As Nic, Timothée Chalamet doesn’t miss a beat, following up his Oscar-nominated breakthrough in Call Me By Your Name last year with another astonishing performance, navigating emotional highs and lows like a seasoned veteran. It never feels like a calculation or a manipulation, of the audience, that is. Watching the machinations of Nic trying to convince his father that he didn’t steal his 5-year old brother’s lifetime savings of $8.00; allowing his well-earned sobriety to be ruined by the off-chance of a bottle of pills at a dinner party, these are moments and beats familiar in an addict’s story but it’s Chalamet – his face of angular porcelain and curly brown locks that could be right out of Derek Jarman’s Caravaggio – who sells them with an almost effortless ease.
As David’s new wife Karen, Maura Tierney turns in an excellent supporting performance as a woman who, even though she’s known Nic most of his life, is worried about the safety of her two young children as Nic becomes increasingly more dangerous and untrustworthy. Amy Ryan, as Nic’s mother, spends the better part of the film as a phone-only performance but shows up near the end but remains a bit underutilized.

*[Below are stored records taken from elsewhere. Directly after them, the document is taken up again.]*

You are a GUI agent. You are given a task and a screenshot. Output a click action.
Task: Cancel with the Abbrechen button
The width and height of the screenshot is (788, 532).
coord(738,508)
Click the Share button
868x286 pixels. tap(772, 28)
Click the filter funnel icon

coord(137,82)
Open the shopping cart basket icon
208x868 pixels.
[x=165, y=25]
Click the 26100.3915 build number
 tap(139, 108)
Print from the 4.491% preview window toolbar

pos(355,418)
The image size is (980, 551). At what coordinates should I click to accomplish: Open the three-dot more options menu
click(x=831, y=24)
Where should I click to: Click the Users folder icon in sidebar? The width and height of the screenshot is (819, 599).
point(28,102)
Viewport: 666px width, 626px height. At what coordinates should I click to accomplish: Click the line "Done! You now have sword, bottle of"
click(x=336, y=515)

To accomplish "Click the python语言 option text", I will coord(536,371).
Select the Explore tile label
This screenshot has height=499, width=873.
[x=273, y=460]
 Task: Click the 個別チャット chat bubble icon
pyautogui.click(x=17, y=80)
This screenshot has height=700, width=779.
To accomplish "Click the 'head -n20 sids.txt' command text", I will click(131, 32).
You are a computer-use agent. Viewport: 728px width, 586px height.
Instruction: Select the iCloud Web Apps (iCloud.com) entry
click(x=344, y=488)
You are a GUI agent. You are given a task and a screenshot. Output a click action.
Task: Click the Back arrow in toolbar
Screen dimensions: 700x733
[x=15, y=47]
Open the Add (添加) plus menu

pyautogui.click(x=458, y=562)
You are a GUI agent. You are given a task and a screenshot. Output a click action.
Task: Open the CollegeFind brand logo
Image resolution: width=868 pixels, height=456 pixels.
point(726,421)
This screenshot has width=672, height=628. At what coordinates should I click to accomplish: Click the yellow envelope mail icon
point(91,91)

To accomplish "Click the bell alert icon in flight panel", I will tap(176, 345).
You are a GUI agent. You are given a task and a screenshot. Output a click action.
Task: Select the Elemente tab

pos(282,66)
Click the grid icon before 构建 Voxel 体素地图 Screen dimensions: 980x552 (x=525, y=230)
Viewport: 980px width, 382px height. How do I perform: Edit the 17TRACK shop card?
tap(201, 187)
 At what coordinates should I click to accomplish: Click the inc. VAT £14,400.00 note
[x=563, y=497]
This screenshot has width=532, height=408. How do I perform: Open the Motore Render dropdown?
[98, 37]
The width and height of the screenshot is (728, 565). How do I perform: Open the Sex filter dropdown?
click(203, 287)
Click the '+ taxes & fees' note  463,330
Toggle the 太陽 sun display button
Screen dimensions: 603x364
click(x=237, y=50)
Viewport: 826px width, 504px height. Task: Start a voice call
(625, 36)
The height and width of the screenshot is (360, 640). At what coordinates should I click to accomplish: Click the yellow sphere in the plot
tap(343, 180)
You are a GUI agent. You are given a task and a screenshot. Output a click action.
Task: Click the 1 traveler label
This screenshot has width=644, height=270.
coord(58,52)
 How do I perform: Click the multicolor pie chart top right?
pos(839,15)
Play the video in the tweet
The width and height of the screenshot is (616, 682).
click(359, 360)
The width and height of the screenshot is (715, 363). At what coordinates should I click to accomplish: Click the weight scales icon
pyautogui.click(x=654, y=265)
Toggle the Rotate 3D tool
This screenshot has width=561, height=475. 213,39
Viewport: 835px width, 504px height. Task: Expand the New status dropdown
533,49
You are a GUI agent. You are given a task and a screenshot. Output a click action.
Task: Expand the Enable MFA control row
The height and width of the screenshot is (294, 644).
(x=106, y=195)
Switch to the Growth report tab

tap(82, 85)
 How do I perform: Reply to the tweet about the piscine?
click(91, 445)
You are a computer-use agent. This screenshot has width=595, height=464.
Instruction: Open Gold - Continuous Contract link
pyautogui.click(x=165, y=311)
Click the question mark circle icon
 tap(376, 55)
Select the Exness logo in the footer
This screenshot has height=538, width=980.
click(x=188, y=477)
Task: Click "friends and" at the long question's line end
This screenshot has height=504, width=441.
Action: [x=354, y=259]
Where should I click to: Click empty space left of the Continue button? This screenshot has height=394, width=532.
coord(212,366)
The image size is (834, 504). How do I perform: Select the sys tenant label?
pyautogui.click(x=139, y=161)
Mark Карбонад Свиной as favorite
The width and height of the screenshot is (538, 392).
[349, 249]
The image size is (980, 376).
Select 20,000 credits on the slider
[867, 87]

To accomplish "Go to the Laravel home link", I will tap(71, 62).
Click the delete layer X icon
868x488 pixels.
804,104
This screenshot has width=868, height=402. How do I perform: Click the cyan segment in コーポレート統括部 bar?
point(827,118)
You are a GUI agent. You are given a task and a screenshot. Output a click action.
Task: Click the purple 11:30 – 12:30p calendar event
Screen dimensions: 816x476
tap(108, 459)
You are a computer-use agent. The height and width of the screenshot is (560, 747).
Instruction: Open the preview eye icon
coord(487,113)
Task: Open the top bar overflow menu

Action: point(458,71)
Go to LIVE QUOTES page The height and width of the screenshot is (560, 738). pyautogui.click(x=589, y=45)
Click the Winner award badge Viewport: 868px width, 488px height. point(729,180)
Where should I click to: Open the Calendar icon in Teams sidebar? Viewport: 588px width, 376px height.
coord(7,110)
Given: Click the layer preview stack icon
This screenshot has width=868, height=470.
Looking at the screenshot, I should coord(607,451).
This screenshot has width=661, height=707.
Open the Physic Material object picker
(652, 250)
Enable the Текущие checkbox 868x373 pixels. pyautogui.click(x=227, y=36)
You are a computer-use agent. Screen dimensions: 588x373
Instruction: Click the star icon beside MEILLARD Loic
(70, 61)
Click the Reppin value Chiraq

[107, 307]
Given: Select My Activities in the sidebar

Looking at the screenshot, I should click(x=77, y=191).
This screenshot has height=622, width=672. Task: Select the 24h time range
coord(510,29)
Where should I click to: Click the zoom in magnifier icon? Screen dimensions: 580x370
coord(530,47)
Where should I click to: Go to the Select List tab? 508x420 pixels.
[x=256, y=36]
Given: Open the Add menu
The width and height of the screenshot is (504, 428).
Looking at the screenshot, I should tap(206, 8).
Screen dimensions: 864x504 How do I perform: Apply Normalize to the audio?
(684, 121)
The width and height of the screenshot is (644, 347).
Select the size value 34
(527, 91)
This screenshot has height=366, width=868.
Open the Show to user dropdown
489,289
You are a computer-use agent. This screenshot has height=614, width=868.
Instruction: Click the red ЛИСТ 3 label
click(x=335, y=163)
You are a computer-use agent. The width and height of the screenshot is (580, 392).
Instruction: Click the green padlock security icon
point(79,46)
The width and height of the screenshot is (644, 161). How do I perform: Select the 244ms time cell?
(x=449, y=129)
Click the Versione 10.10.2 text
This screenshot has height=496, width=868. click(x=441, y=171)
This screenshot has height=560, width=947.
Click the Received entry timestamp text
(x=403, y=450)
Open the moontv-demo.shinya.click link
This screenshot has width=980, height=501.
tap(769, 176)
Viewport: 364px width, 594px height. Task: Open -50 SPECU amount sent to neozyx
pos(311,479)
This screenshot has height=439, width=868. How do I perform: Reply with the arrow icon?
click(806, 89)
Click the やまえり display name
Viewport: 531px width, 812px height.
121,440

Beautiful Boy is unique in that it adapts both Nic and David Sheff’s books to create a meticulous examination on how addiction, and the circle of shame and failure on both sides, can have such a devastating impact. One of the film’s unique aspects is that it doesn’t overindulge in the act of drug taking too much. Yes, we see the process and shooting up but it’s neither gritty nor pretty, it’s just very matter of fact.
In his English-language debut, director Felix van Groeningen (the Oscar-nominated Broken Circle Breakdown) takes an intense, if straightforward, look at the devastation of drug addiction that might not break any new ground but then might not even need to. The script by Oscar-nominated Lion writer Luke Davies (and a recovering addict himself which he details in his novel “Candy”) plays with structure well to propel us forward to its potent ending. That’s the thing about addiction; it’s so often a cycle and even after years of sobriety and strength the horror of relapse always feels right around the corner.
Beautiful Boy world premiered at the 2018 Toronto International Film Festival. Amazon Studios will release it in LA and NY on October 12th with a nationwide expansion in the following weeks.